Question: What are those signs by the train platforms with things like “Main 1” or “A-3 Central”?

Those are reminders to operators to switch to the correct radio channel for the area they are in. The primary method of communication on MAX is over the open-air radio. Operators, Controllers, supervisors, field maintenance workers, etc all use the radio, and since the area serviced by MAX is so large, radio coverage is broken down into channels for each section – since an operator who is only doing the Yellow and Green lines doesn’t need to know about track work done by Orenco, for example.

Radio history

Originally there was one channel for mainline operations (Main 1), used from Gresham to CBD (Central Business District, aka downtown).  When the west side alignment opened in 1997, Main 2 was added and was the channel used from downtown to Hillsboro.

When the Yellow Line opened in 2004, Main 3 was added, and it split the way the channels had previously been assigned, geographically speaking.  The following four pictures were taken in fall of 2008, after the Yellow Line opened but before the Green Line did.

Main 1NE 7th Ave platform, looking east – eastbound trains would switch to the east side radio channel here from the CBD channel

Main 3 from 7thNE 7th Ave platform, looking west- westbound trains would switch to the CBD radio channel here coming from the eastside channel

Main 2PGE Park, Westbound – Trains would switch from the CBD channel 3 to the westside channel 2 here

Main 3 PGEPGE Park, Eastbound – Trains switch from westside channel 2 to CBD channel 3

But then the Green Line opened, adding north-south trains downtown as well as a stretch of alignment to Clackamas Town Center,  so the setup of radio channels had to be changed again.

Radio today (by which I mean spring of 2010)

Those old Main 1 through Main 3 signs are no longer used. Currently there are four channels that are most commonly used for mainline operations (there are also separate channels for the yards and other less-frequently used channels for other purposes).

Map of radio channelsThe 4 channels used on the mainline today (ignore the Streetcar on the map since it doesn’t use the radio that the MAX trains do, neither does WES which has been removed from the map).  Click for larger version.

A-5 PGEPGE Park, westbound platform

In green on the above map, A-5 “West”, from Hatfield Government Center to PGE Park.


In red on the map, bordered by PGE Park on the west, Oldtown/Chinatown on the east, and Union Station on the north, A-4 “CBD”

A-3 82nd Ave

A-3 Oldtown/ChinatownA-3 Union Station

In yellow on the map, bordered by Oldtown/Chinatown on the west, Union Station on the south, and NE 82nd Ave on the east, A-3 “Central”

A-2 82ndNE 82nd Ave eastbound platform

And finally, in blue on the map bordered by NE 82nd Ave on the west is A-2 “East”
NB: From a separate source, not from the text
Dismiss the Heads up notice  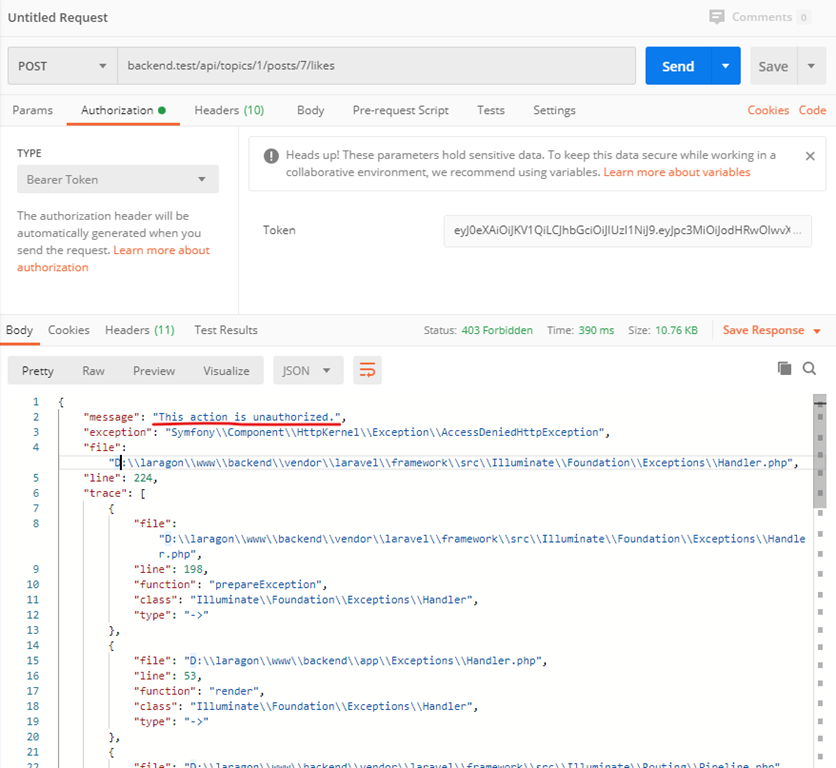click(x=810, y=156)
Edited, fall 2010 – the temporary signs have been replaced. I haven’t gotten pictures of all of them. The geographic boundaries haven’t changed, just the style of the signs.

Tuning in

Because the broadcasts over the radio are open, anyone with a scanner can listen in.  I don’t have a scanner and so I don’t know how to set one up to follow rail communications, but you can use an online scanner to get an idea of what it’s like.  I’ve heard TriMet rail transmissions over OregonLive’s police scanner, so if you’re curious you can use that as a starting point.  However, since that scanner follows everything, in addition to rail you’ll also hear police, fire, & EMS broadcasts, as well as airport parking shuttles and probably some other things that I can’t identify.  I don’t know of any other free/easy way for the public to listen to radio broadcasts if that’s the sort of thing they’re interested in.

And one last thing…

This is a radio, not a phoneCeci n’est pas un phone

In the cabs, the radio handset looks like a phone.  It is not a phone.  If you see a train operator using this, they are not on the phone.  They are using the radio, which they are required to do, not using a phone while operating which is illegal.